Me pregunta si a veces sueño en colores. Le digo claro que sí, y le cuento el de anoche. Diez minutos después termino mi relato y ella me mira molesta y me dice “¿y eso qué tiene de color?”. Ahí es cuando me despierto (yo estoy de negro y ella tan blanca que no resisto y la escribo hasta colmarle de tinta el ombligo). Entonces es ella la que despierta con la lengua roja y me confiesa “soñé que te comía el corazón”. Y se echa a reír. A mí me duele.

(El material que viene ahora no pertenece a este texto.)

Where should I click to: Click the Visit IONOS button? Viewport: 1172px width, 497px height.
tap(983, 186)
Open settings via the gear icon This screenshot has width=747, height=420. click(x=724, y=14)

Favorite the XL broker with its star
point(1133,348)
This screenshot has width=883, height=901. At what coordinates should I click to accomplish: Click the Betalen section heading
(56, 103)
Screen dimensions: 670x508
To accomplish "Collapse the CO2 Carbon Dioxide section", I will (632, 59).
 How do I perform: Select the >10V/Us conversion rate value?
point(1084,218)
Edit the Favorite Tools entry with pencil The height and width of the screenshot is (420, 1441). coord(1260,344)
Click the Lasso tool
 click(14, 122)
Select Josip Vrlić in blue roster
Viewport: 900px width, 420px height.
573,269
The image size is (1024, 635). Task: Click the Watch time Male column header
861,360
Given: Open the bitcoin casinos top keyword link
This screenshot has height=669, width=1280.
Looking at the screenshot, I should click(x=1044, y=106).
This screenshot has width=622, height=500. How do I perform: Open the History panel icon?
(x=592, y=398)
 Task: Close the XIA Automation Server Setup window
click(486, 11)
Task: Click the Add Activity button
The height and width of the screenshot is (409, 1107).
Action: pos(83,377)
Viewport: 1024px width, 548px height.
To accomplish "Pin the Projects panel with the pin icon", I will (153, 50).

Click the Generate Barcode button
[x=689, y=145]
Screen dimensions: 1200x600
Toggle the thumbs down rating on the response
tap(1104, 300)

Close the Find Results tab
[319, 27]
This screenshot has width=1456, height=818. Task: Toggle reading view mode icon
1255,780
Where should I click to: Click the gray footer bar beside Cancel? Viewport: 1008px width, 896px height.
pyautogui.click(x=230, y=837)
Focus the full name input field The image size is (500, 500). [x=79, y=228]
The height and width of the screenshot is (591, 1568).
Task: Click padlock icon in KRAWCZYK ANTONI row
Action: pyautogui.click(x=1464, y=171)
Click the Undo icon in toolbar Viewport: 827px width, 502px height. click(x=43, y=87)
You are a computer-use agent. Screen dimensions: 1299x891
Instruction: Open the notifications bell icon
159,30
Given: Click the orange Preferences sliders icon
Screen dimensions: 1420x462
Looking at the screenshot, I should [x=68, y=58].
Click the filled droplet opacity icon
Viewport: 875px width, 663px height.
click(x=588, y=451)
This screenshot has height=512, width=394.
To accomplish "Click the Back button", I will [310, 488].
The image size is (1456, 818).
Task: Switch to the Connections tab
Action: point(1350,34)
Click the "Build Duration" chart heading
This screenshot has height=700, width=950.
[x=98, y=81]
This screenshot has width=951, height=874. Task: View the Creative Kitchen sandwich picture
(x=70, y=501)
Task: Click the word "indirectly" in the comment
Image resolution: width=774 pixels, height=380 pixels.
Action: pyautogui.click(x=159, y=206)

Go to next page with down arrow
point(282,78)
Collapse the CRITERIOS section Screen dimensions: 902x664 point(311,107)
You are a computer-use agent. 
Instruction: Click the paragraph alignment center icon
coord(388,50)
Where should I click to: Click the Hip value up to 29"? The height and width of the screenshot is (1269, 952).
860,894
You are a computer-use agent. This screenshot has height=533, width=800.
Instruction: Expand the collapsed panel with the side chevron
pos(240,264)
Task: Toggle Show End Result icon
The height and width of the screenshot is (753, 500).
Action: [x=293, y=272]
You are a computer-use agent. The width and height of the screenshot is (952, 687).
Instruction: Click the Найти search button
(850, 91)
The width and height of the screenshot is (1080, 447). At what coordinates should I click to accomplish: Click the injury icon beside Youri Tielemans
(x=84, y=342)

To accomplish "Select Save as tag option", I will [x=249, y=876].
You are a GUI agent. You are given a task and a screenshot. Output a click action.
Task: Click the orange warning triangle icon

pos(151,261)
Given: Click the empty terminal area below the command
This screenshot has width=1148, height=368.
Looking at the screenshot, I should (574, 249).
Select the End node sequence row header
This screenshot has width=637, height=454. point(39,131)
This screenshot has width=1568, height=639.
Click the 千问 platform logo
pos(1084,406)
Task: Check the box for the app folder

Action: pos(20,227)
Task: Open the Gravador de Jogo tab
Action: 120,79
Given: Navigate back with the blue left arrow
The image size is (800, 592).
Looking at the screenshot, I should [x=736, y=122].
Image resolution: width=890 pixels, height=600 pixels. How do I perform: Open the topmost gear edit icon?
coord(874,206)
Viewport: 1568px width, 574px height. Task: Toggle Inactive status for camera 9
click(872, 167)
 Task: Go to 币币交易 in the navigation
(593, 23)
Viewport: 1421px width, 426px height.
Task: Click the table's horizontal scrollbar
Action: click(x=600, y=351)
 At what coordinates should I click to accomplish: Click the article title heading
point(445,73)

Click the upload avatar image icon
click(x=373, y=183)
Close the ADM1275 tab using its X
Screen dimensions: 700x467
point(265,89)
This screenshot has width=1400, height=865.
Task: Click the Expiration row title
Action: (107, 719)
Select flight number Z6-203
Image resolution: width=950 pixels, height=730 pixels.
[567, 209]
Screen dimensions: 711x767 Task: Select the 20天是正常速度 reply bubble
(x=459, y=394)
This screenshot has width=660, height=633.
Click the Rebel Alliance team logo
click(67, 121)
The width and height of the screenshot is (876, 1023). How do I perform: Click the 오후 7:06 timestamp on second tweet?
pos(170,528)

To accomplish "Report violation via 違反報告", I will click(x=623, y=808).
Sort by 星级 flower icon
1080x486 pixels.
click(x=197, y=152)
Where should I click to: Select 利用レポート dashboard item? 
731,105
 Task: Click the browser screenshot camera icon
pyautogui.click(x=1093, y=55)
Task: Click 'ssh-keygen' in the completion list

El amigo de la doctora Fligg

De los elefantes que pintan, el preferido de la doctora Jennifer Fligg es Mamadou, el senegalés. Según ella, su estilo es lo más parecido al impresionismo; algo que podría deberse a su carácter naturalmente introspectivo, su extraña capacidad para observar lo que está oculto detrás de lo que la mayoría cree ver. Una vez terminada su faena diaria (una obra le puede llevar hasta dos jornadas), Mamadou va en busca de su recompensa: un buen trozo de caña de azúcar y unos cuantos litros de agua. Ya satisfecho, junto a la doctora Fligg vuelven caminando a la ciudad. Mientras, el sol se pone en cámara lenta, esperanzado de que Mamadou vea en él el cuadro de mañana.

Mancha venenosa

El pecado de manchar el mantel. De hacerlo con el vino más barato, ese que te deja un agujero en el estómago por el cual podría saltar sin dificultad un delfín. Y tu transparente enojo como la mejor excusa para no hablarme en toda la tarde. Un domingo cualquiera, después de todo. Rápido de reflejos acepto esa contraseña y me dedico con pasión a cultivar el rencor en mi jardín mental (allí mis cactus, su flor innombrable, los caracoles besando el vidrio). Después, lo de siempre, la mesa vacía, los vasos sucios, los platos rotos, y la tele que pide una tregua con su absurdo lenguaje de señas. Nos salva (eso creemos los dos) intuir que alguien más bipolar que nosotros es el que nos escribe o nos pinta a su antojo y que basta que deje de hacerlo para que volvamos al beso en la puerta y nuestro amor permanezca intacto. Dos manchas en el mantel.